When the Heart Falls(160)



"We can't skip the tour."

He snickers. "Right. You're a good girl. At least, you pretend to be. But I know what you want." He touches my arm, making my skin crawl. "Remember how that feels?"

"Get. Away." I mean it to sound like a command, forceful and intimidating, but it comes out like a mouse squeak.

"Come on. You know you want—"

There's a hand on Rodney's shoulder. "Excuse me,” says a man with a familiar Texas drawl, “but I'm going to need my traveling companion back."

It's Cade. My Cade.

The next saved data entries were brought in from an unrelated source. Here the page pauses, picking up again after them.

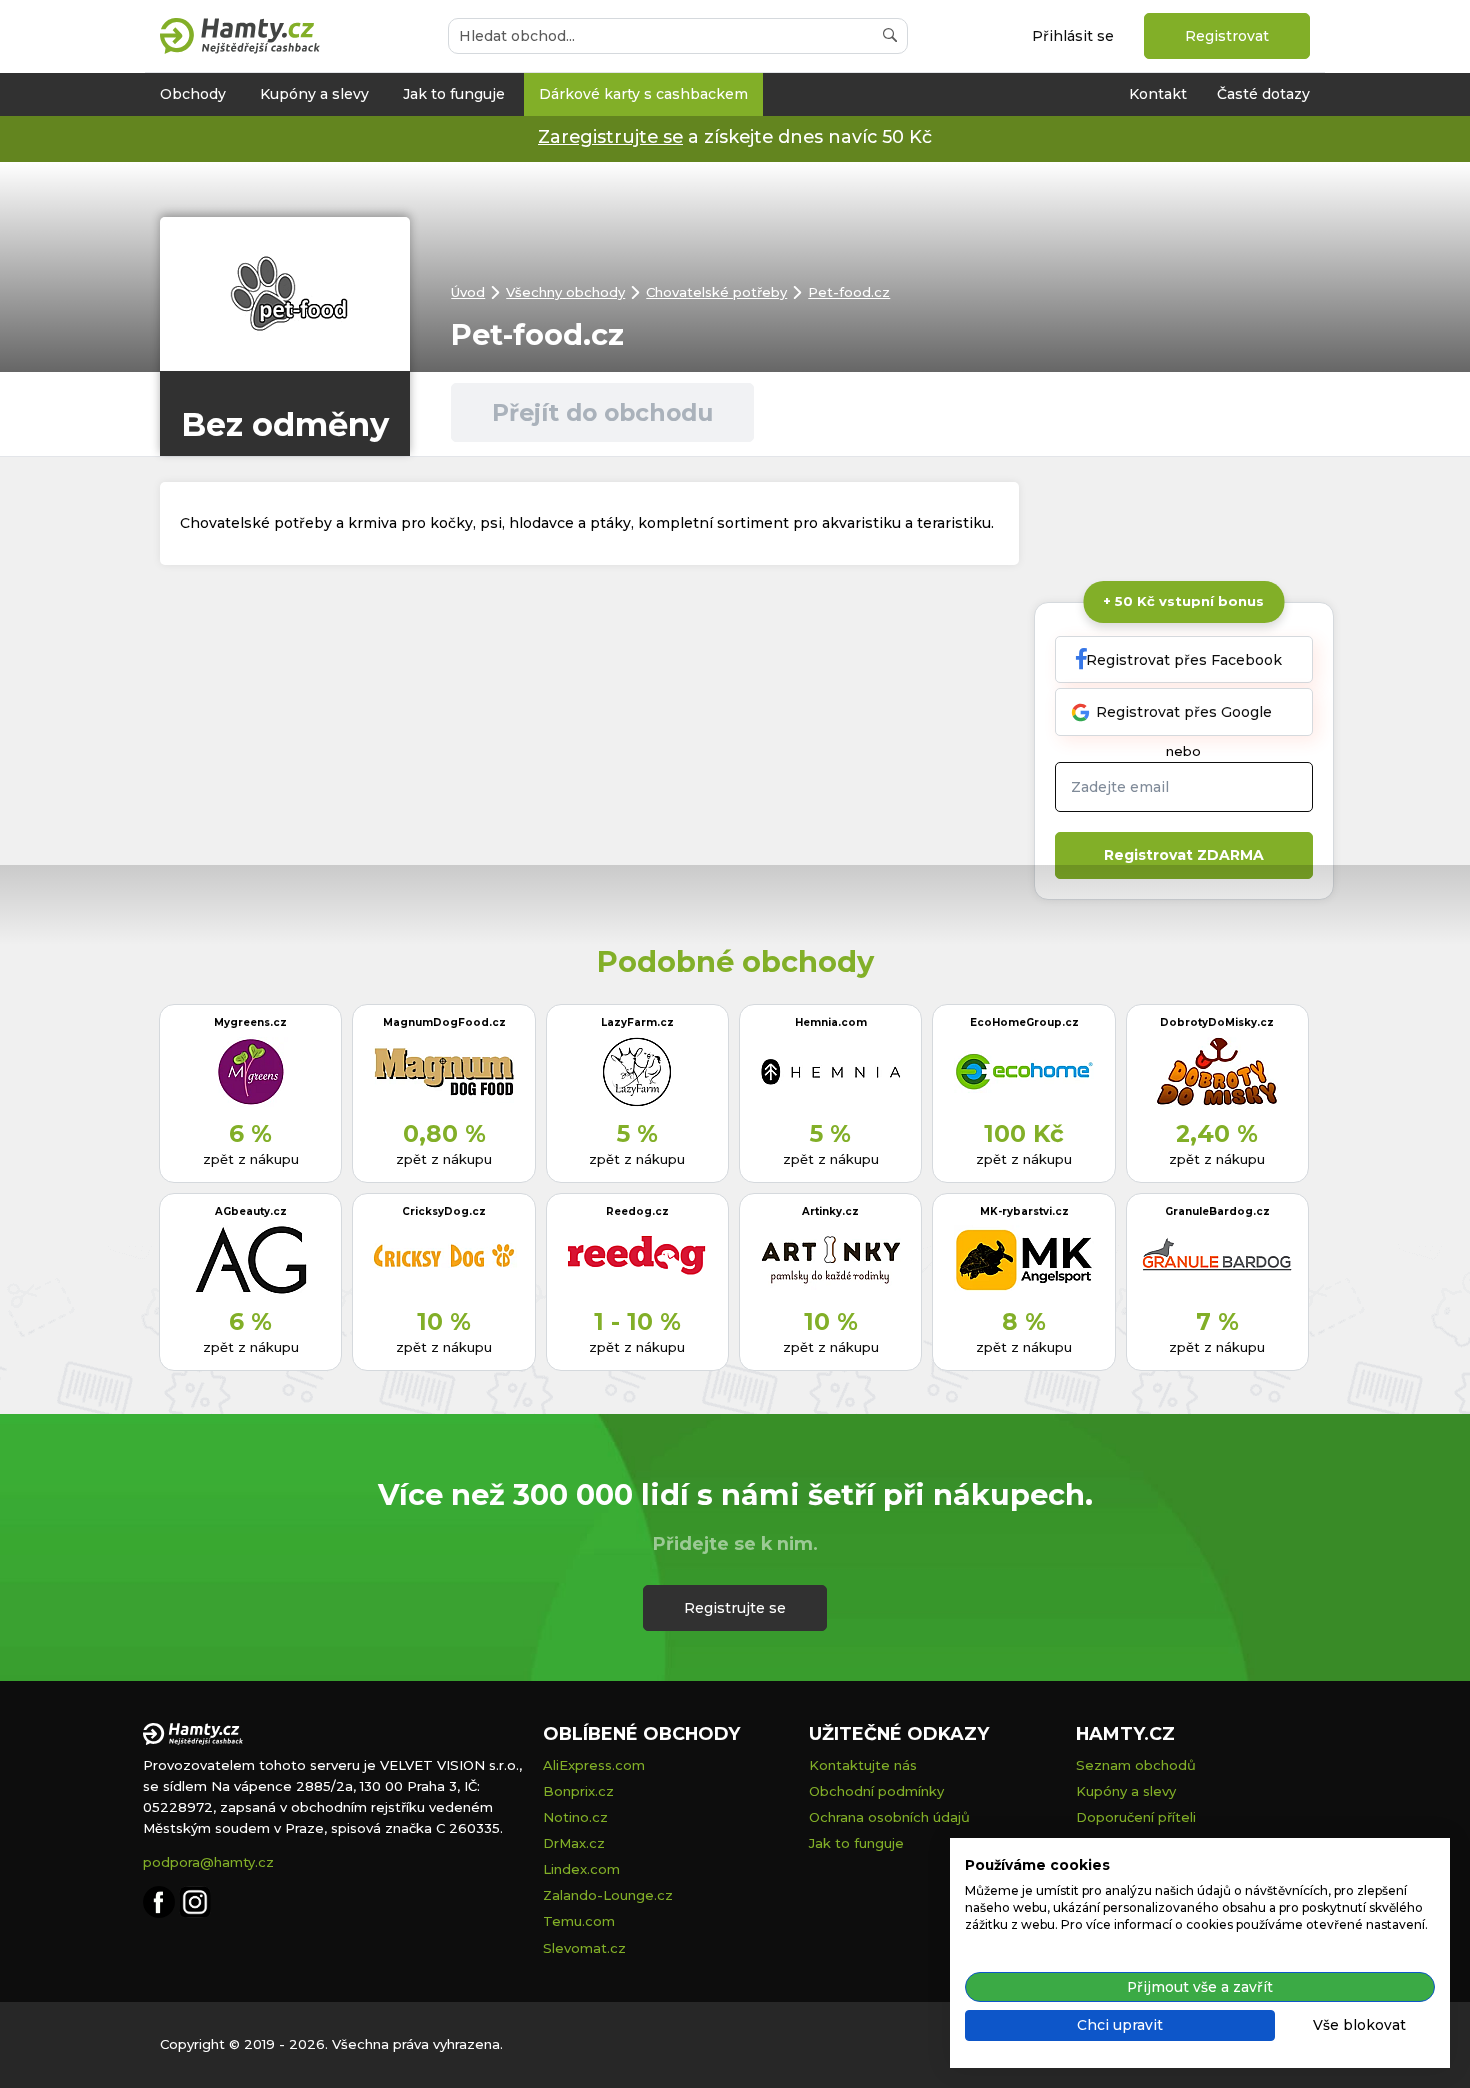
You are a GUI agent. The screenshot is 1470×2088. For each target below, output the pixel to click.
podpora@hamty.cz (208, 1862)
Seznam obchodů (1136, 1765)
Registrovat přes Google (1184, 712)
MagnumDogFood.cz (444, 1022)
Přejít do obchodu (602, 412)
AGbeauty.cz (251, 1211)
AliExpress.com (594, 1765)
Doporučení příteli (1136, 1817)
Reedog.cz (637, 1211)
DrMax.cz (574, 1843)
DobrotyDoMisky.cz (1217, 1022)
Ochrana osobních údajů (889, 1817)
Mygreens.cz (250, 1022)
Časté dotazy (1263, 94)
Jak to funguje (454, 94)
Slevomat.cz (584, 1948)
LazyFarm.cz (637, 1022)
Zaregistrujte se (610, 136)
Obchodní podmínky (876, 1791)
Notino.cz (575, 1817)
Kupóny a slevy (314, 94)
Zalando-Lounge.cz (608, 1895)
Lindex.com (581, 1869)
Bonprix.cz (578, 1791)
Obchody (193, 94)
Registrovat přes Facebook (1184, 660)
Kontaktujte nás (863, 1765)
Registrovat (1227, 36)
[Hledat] (890, 36)
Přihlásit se (1073, 36)
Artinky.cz (830, 1211)
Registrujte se (735, 1608)
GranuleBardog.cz (1217, 1211)
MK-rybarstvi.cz (1024, 1211)
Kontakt (1158, 94)
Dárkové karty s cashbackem (643, 94)
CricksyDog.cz (444, 1211)
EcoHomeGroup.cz (1024, 1022)
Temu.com (579, 1921)
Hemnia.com (831, 1022)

I blink through tears to make sure I’m not imagining it, but his cowboy hat comes into view, then his face, his beautiful magnificent face, and I want Rodney to curl up and die and never touch me again.

"I thought you left.” Rodney steps away from me, and I move behind Cade, shaking like a leaf.

"I had something to do," Cade says. "But it's done now." He looks at me, his eyes, so blue, so kind, so full of love. "I'm back."

I smile and wipe the tears from my eyes. No time for crying now. My Cade is back.

Cade looks at Rodney. "So if you don't mind, Winter and I have things to discuss."

Rodney puffs up his chest, not ready to back off. "Who's gonna make me?"

Cade pins him against the railing, just as Rodney had pinned me, and whispers something in his ear.

Rodney's face drains of blood, his eyes bulging, and when Cade steps away, the bully turned coward holds up his hands and scuttles away like the bug he is.

Once Rodney is gone, Cade pulls me to him. My body is still shaking, but for entirely different reasons. His smell, his touch, things I feared I’d never experience again, send me over the edge of happiness.

“Are you okay, Winter? Did he hurt you?”

“I’m okay, now that you’re here. Are you okay?” I’m not going to bring up the lack of phone calls. I’m too happy he’s here now.

“I am now that I’m with you.”

"What did you tell Rodney to make him leave?"

Cade smiles. "I reminded him of my fondness for sticks."

I don't get it, but it's not important. Cade is back. My Cade. Le sigh.

Then I remember why he had went away in the first place. “Stevie?”

Cade’s smile falters, and I hate that something I said caused that. “He died.”

I wrap my arms around his waist, still looking up at him. “Oh, Cade.” I don’t say I’m sorry, because those are such weak words, so instead I send him all the love I have in me and hope he feels it.

“I’m actually doing better than I thought. He passed peacefully, and I finally learned something important about my family, and about love.”

“What’s that?”

“That love is letting go.”

My heart skips a beat in fear. Is he breaking up with me? Did he come all the way back to Paris to break my heart?

He must see the panic in my eyes, because he brings his finger up to stroke my cheek. “Don’t worry, Winter. I’m not letting go of you, not in the way you think. I just mean that love is about letting go of the expectations we have of other people to make us happy. We have to find that in ourselves. No one else can give it to us. If we don’t, we’ll crush those we love with expectations they can never meet.”

Understanding dawns on me. “You forgave your dad.”

He nods. “I did, and I owe that to you. You helped me see the truth of my family. I lost Pete because my parents couldn’t stand that he was gay. He killed himself. At least that’s why I thought he killed himself, and I blamed my dad and I blamed myself, but in the end, it’s no one’s fault. It happened, and now we have to move forward and build something new. And I’m ready to do that, Winter, with you. You’re my support beam.”

I smile at the reference to our first conversation about Notre Dame architecture. Sparks ignite between us. He leans down, and I reach up to him and our lips meet in a tender kiss filled with love and hope and a future I can’t wait to live. I never want to let go of him, never want to stop holding him. I belong with this man, I know that now. Whatever we have to do, we will be together.

“Did your dad realize all of this too?”

Cade shakes his head.

"So, if he never speaks with you again, it's my fault, isn't it?"

"No.” Cade kisses my forehead. "He is what he is, and I'm okay with that.” He kisses me once more and then pulls me toward the stairs. “Now, I have a surprise for you."





WINTER DEVEAUX

CHAPTER 36





HAND IN HAND we walk through the streets of Paris, and I have to keep looking up at him to make sure he’s real, that he’s really here and not just a figment of my imagination. Our separation wasn’t that long in the grand scheme of things, but the threat of permanence made it infinite. To have him back is like a miracle, and I don’t want to ever lose him again. I don’t bring up the end of summer, but I know things are changing for both of us. I’m just not sure how yet, but ideas are forming. If I’m brave enough.

For now, I focus on the present, and like a child at Christmas, I plague him with questions trying to guess the surprise, but he just kisses me and smiles his secret smile. Infuriating. Le sigh.